Probate Guardianship of the Person: A guardian of the person is responsible for meeting the child’s basic needs, including protecting and safeguarding the child, and providing food, clothing, and shelter – as well as medical care and education.
Probate Guardianship of the Estate: A guardian of the estate may typically be provided for when a child has inherited a large sum of money or property from a deceased parent.The guardian will manage the child’s financial affairs until the child reaches the age of majority (18 years), and in many cases the surviving parent will assume the role.
Probate guardianships do not terminate the parental relationship, but may end when the parent can resume taking care of the child.
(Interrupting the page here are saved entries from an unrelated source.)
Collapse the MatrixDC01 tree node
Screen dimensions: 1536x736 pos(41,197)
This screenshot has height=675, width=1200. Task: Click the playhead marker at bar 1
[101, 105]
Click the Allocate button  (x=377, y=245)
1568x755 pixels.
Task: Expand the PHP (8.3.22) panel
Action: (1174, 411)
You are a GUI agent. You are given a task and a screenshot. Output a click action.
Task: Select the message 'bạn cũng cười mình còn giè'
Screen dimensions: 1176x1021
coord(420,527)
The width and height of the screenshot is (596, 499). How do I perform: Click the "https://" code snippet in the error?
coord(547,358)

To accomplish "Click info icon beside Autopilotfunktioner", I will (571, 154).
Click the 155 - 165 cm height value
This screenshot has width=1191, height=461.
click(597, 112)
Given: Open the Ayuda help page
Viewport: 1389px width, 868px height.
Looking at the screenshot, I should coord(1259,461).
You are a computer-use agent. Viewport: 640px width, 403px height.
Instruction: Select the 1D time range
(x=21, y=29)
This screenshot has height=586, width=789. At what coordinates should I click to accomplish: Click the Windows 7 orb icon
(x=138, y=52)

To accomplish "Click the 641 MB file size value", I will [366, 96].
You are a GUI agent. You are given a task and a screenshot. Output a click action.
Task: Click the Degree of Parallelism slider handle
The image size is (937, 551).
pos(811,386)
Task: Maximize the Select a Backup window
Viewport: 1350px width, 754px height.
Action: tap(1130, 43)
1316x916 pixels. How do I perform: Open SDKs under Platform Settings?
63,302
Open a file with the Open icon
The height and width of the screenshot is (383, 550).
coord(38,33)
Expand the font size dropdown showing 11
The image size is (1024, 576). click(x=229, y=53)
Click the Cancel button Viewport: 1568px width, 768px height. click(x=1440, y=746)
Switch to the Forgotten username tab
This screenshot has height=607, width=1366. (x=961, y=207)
Anyone may petition the court to be appointed as a legal guardian, such as an aunt, uncle, grandparent or friend of the family. Some parents may be surprised to learn that their child can petition the court to appoint a guardian. In addition, a parent can name a guardian for their children in the case of premature death by will, or if the parent has a terminal illness. In the latter case, the court may appoint a joint guardianship, so that the guardian may provide for the child while the parent is still alive, and then take full custody upon that parent’s death without further hearing.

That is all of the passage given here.